It's time to copy Finland and give every citizen a basic income

As a flat universal benefit payable to all, there is little administrative cost; and there can be no “poverty traps” or “income traps”, because the benefit would not be scaled back as wages increase

Sean O'Grady@_seanogrady
Tuesday 08 December 2015 18:39

It sounds crazy, doesn’t it? The Government giving every adult a fixed sum every month to cover basic living expenses, and to do so irrespective of wealth and income. Dukes and dustmen alike would receive the same stipend from the state, with no means test, no restrictions on where to spend the cash and no caps. David Beckham would get it. Alan Sugar would get it. Any rich banker would get it. No questions asked. Mad, eh?

Well, maybe not as bonkers as it first appears. The Finns may be about to go for it, and the Dutch and Swedes are toying with the idea of streamlining their benefits system in such a way too. Minority parties in Britain have also proposed it, but from the safety of not being serious contenders for power.
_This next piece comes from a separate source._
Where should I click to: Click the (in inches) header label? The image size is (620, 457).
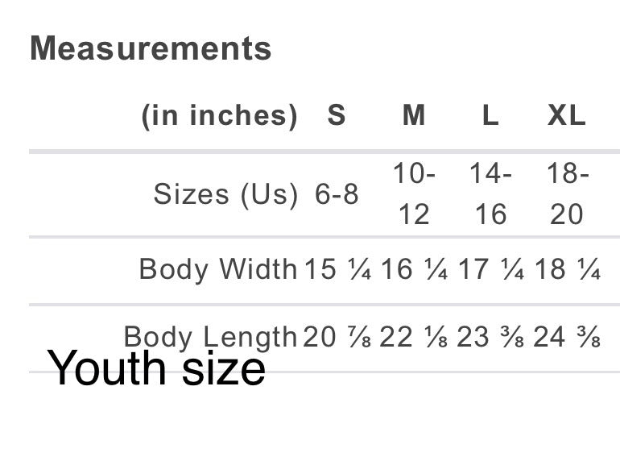[219, 116]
It’s worth mentioning that, in the somewhat attenuated form of tax credits, a version of the policy was brought in here by Gordon Brown, and proved so popular that when George Osborne tried to scale them back, he was forced into an ignominious U-turn.

The idea has purity and simplicity on its side. It can replace all existing benefits overnight, as the Finns are planning to do. As a flat universal benefit payable to all, there is little administrative cost; and there can be no “poverty traps” or “income traps”, because the benefit would not be scaled back as wages increase, the usual problem with linking benefits to earnings. Thus, it adds an incentive to work harder as well – a solid Tory value.
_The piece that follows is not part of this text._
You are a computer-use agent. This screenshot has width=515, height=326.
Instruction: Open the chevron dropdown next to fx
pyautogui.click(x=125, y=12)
It is true, as the Finns might admit, that it amounts, like tax credits, to a subsidy to lower-paying employers, but, then again, if that means lower unemployment and helping people into jobs, then that might still be worth doing. The “living wage” approach only works if it doesn’t destroy jobs by being set too high. As is also the case with tax credits, the wage “subsidy” doesn’t always go to wealthy multinationals, but also to, say, a family-run hotel in a run-down seaside resort finding it difficult to survive. It would, in other words, do quite a lot of good in Margate and places like it.

The main drawbacks are determining the levels, and in winning the political arguments. After all, while a level of €800 (£580) a month – the Finnish rate – sounds reasonable, it is a lot less reasonable when British housing costs are taken into account, especially if childcare costs have to be met too. That is certainly one drawback, unless we accept that people should start migrating to very low-cost housing areas – maybe not such a daft idea given the depopulation places such as Grimsby or Sunderland are suffering from.
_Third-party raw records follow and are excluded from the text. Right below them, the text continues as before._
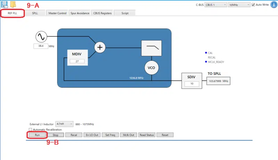Click the MCLK_READY status indicator
The height and width of the screenshot is (160, 278).
tap(206, 62)
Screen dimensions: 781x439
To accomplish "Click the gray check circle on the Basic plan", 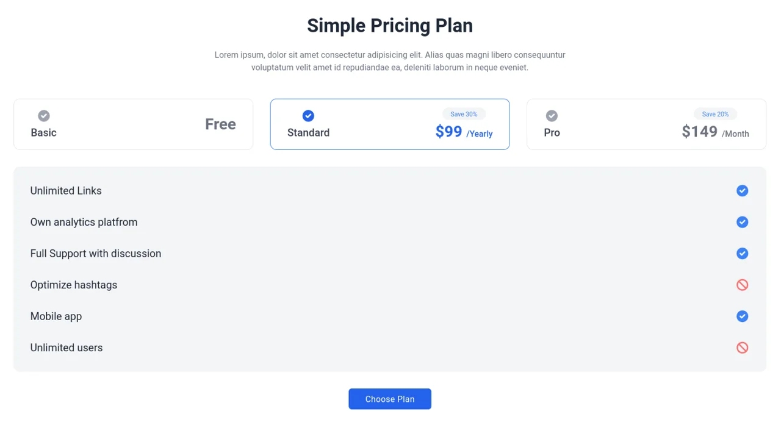I will tap(44, 116).
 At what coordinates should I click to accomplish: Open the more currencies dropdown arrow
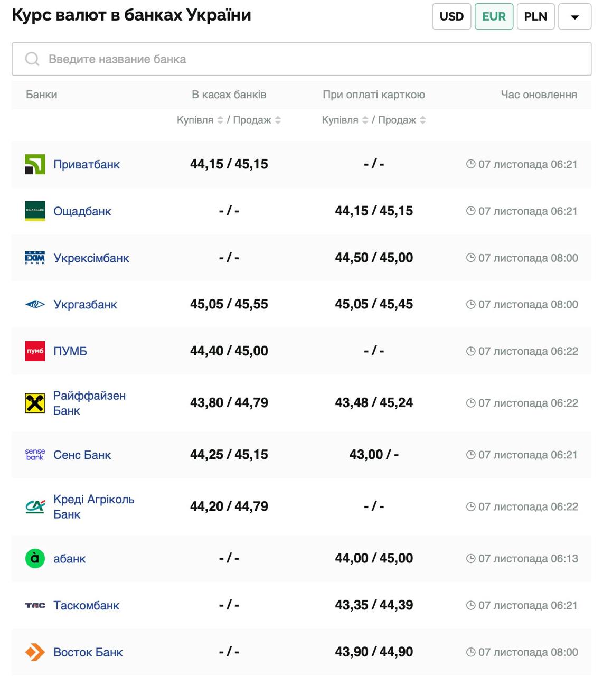coord(574,17)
The political argument is more difficult to navigate. “Who pays?” for the universal income is the usual query, and it would have to be paid for mainly through income taxes – moving us towards a more progressive, redistributive system – which is why some people would resent it.

The Finns, as a Nordic folk, have a greater sense of social solidarity than the British, which is the reason why income taxes have historically been so high across the northern flank of Europe. The British, or perhaps more accurately, the English, seem to be more determinedly selfish in outlook. Which is why this eminently sane policy will for ever be blocked – by our own mad prejudices.